■ **SELECTED TEXT**:
[start]

Statement, R.M. Ford, Postmaster, 1 May 1901
“City Point, Va.
May 1, 1901
Hannah Meredith lives about 300 yds from this office & gets her mail here.”

 

Deposition, Hannah Meredith, 7 June 1901
39 years old; post-office address, City Point, Prince George Co., Va.; washing and ironing … “I was married to the soldier January 26, 1880 by Rev. H.F. Jones at Broadway Landing, Prince George Co., Va. … My maiden name was Hannah Gardiner. That was my first and only marriage …I have sinned but feel that God has pardoned my offenses and I am striving to live the life of a Christian … My husband applied for a pension about 1888 … and died just at the time his pension was to have been allowed.”

 

Deposition, Henry B. Pierce, 8 June 1901
63 years old; post-office address, City Point, Va.; merchant … “I have known Hannah Meredith for at least twenty-five years. I also knew her husband David Meredith. They lived together in this neighborhood as husband and wife up to the time of his death…. I am unable to say whether the claimant has lived in adulterous co-habitation since the births of the aforesaid illegitimate children. She has worked for my family and I don’t regard her as a vicious woman but rather as one of the unfortunate of her class. She is rather above the average colored persons in intelligence.”

 

Deposition, Hannah Meredith, 11 June 1902
39 years old; post-office address, City Point, Va…. “I am the widow of David Meredith …who died the 21st of June 1891. I don’t know the dates of enlistment and discharge were, and have no means of knowing as soldiers sent his discharge papers some time before his death either to his attorney James Tanner, or to the Department and I have not seen them since.

“My maiden name was Hannah Gardiner. Me and the soldier was married the 26th day of Feby 1880 at Broadway in Prince George Co., Va. by a minister, H.F. James who died about three years ago, I suppose record of our marriage is of record at the Prince George Court House. Me nor the soldier was married prior to our marriage with each other. We lived together from the time we were married up to the date of soldier’s death. As husband and wife we were never separated or divorced. And I have not married since his death. I have been told that soldier lived with a woman here on City Point just at the close of the war by the name of Martha but I never heard it said that they were married. Martha did marry in about the year 1873 a man by the name of Francis Proffit. I never heard what Martha’s other name was.

[end]

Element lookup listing

[start]

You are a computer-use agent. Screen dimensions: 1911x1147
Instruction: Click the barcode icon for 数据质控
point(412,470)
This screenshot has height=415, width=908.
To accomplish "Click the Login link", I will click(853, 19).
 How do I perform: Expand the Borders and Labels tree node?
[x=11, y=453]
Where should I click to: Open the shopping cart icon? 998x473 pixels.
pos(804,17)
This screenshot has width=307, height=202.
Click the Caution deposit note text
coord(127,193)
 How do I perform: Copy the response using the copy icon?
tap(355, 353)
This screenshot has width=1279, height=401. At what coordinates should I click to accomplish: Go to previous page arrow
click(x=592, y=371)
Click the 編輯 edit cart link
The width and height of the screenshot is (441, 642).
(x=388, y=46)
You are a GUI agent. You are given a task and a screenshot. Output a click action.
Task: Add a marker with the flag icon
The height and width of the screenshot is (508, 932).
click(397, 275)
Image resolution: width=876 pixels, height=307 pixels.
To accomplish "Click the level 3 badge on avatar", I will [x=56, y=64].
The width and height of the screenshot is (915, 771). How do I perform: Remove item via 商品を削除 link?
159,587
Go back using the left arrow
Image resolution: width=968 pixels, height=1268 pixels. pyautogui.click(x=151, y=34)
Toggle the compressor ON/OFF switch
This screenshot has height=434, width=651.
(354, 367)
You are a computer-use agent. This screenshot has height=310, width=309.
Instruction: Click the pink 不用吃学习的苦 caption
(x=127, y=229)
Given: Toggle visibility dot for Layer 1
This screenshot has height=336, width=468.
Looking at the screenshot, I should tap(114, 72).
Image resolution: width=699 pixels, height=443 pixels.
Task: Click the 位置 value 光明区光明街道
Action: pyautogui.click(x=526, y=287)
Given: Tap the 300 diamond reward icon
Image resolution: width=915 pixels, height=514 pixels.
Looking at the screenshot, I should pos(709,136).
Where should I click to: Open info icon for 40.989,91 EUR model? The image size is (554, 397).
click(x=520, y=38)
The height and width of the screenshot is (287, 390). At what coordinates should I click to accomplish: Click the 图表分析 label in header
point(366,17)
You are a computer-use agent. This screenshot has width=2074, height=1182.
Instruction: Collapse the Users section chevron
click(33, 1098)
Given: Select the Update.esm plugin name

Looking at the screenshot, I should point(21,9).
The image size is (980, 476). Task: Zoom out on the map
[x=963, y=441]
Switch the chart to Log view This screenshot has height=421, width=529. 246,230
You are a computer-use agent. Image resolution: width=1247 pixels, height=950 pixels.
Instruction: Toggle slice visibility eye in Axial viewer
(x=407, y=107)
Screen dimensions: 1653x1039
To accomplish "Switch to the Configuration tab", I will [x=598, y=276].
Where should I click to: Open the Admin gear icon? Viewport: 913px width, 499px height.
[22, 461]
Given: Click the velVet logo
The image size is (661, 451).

[end]

Write out the part of the pension statements that begins at the words "Deposition, Hannah Meredith, 11" and stops after the words "seen them since.". The listing has nothing to do with the pension statements.

Deposition, Hannah Meredith, 11 June 1902
39 years old; post-office address, City Point, Va…. “I am the widow of David Meredith …who died the 21st of June 1891. I don’t know the dates of enlistment and discharge were, and have no means of knowing as soldiers sent his discharge papers some time before his death either to his attorney James Tanner, or to the Department and I have not seen them since.